## Фрагмент

┌──

Общественно-политический журнал

 

Исламская революция и ее стражи: теократия в экстремальных условиях

 Бойцы Корпуса стражей Исламской революции Ирана. Пригород Тегерана. 21 сентября 2008 года

«Соединенные Штаты приветствуют решительные действия наших европейских и канадских партнеров... Эти меры означают введение дополнительных санкций против финансового, страхового, торгового и энергетического секторов иранской экономики, а также против Корпуса стражей Исламской революции... »
Так , устами главы Госдепартамента Хиллари Клинтон и министра финансов Тимоти Гейтнера, откликнулся на только что принятые решения ЕС и Канады официальный Вашингтон.

«Мы разочарованы подобными решениями. Они подрывают основы нашего диалога и взаимодействия в вопросе об оптимальных путях урегулирования ситуации вокруг иранской ядерной программы».
Это – реакция Москвы, сформулированная на сайте российского МИД. Еще раз подтвердившая: проблема Ирана – проблема международная.

В Москве просто не сознают масштабов иранской угрозы, считает бывший представитель США в ООН Джон Болтон. «Ведь в краткосрочном плане Иран опаснее для России и для российских интересов, чем для США», – убежден дипломат. «Тем не менее, – продолжает он, – Россия негласно помогает Ирану, смягчая действие международных санкций...»

Что же думают на этот счет в Москве? «У меня двойственное отношение к санкциям ЕС, – сказал в интервью Русской службе «Голоса Америки» московский специалист по Ирану Владимир Сажин. – Да, Москва огорчена и уязвлена тем, что сверх достигнутых договоренностей, США, ЕС и Канада вышли за рамки резолюции 19-29... Я назвал бы это недоработкой этих стран – недоработкой с Россией. Москве нанесена обида: вроде бы договорились, и вот, всего через несколько дней, американцы, а спустя еще полтора месяца европейцы и канадцы идут значительно дальше совместно принятых решений. Кремль и российский МИД можно понять…»

└──

[Записи набора данных]
┌──

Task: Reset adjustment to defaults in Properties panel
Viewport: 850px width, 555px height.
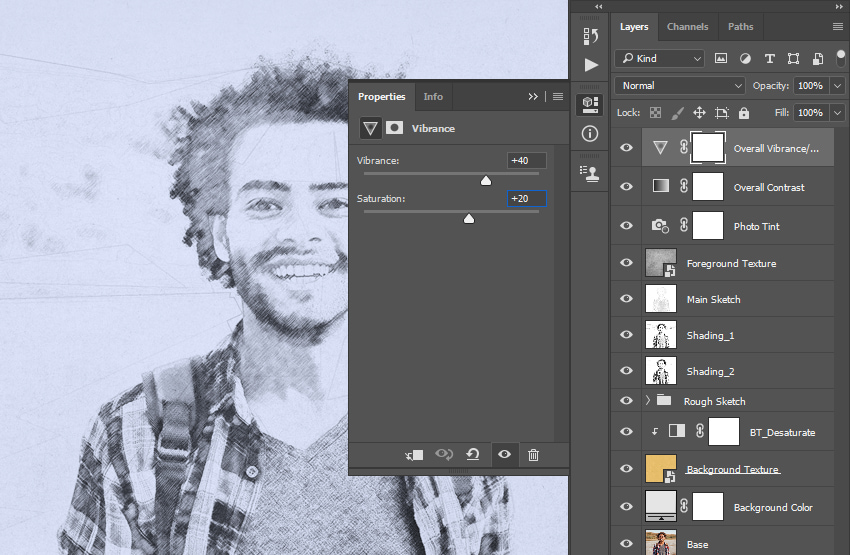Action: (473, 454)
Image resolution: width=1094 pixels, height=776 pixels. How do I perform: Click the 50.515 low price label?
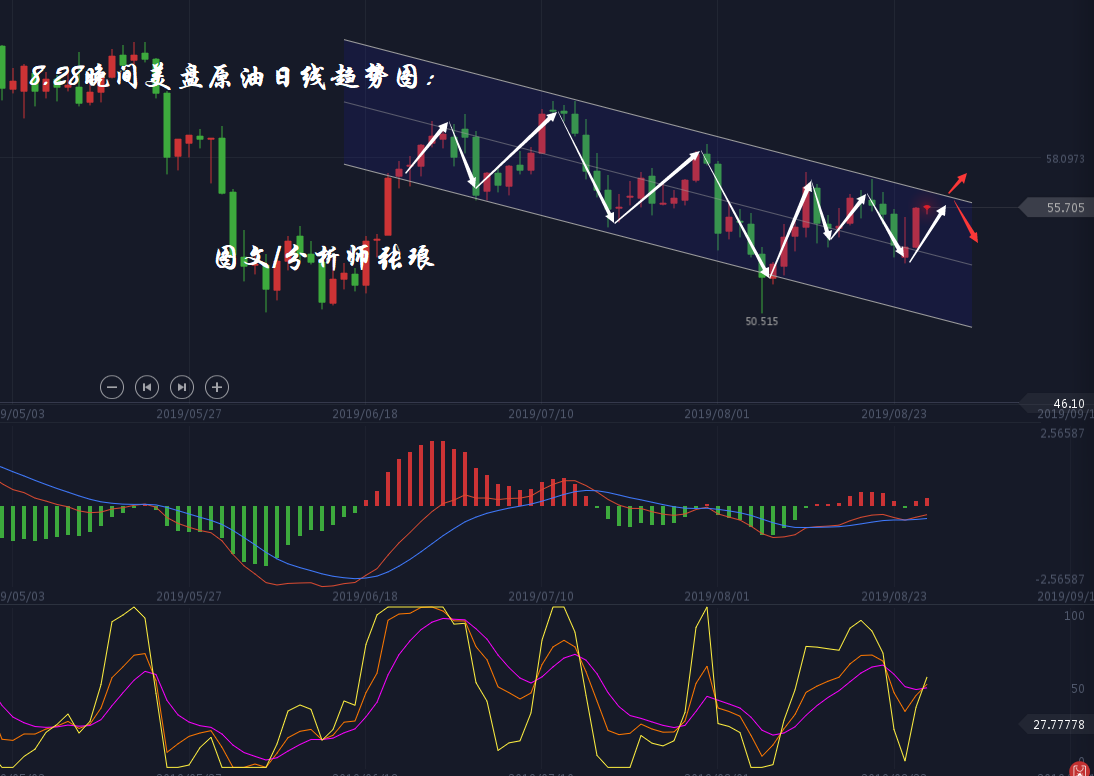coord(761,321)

└──

## Письменное задание 1
Перепишите в виде нумерованного списка без пустых строк фрагмент перечня, начиная со строки, содержащей «Image resolution: width=1094», и до конца перечня включительно. Изображения в ответ не включайте.
## Письменное задание 2
Продолжите статью о санкциях против Ирана с того места, где она обрывается.
Статья и перечень никак не связаны между собой.

## Ответ 1
1. Image resolution: width=1094 pixels, height=776 pixels. How do I perform: Click the 50.515 low price label?
2. coord(761,321)

## Ответ 2
Этим дело, однако, не исчерпывается, подчеркивает Сажин: новые санкции беспрецедентны: начиная с 2006 года, объединенная Европа не принимала сколько-нибудь сопоставимых мер, направленных против иранского энергетического сектора. «Более того, – подчеркивает политолог, – ЕС впервые вообще вводит столь жесткие санкции против какой-либо страны. И, может быть, они заставят тегеранских лидеров хотя бы задуматься…»

Выходит, совместно выстраданной резолюции Совбеза ООН недостаточно? «Да, «гуманные» санкции, не затрагивающие жизни народа, это – из области пропаганды, – считает Владимир Сажин. – И привести они могут, увы, к весьма антигуманным последствиям. Все эти булавочные уколы ООН не очень-то воздействуют на иранскую экономику, многими отраслями которой сегодня управляет КСИР (Корпус стражей Исламской революции – АП). Иное дело только что принятые санкции: и решение о сокращении экспорта бензина, и меры против такой перспективной отрасли иранской энергетики, как работы по сжижению природного газа… Конечно, нельзя забывать: проблему – при нынешнем режиме – не решить никакими санкциями. Но может быть, удастся хотя бы как-то подвинуть иранских лидеров к компромиссу, заставить их перестать играть в дипломатические кошки-мышки. То миролюбиво мяукая, то снова выпуская коготочки…»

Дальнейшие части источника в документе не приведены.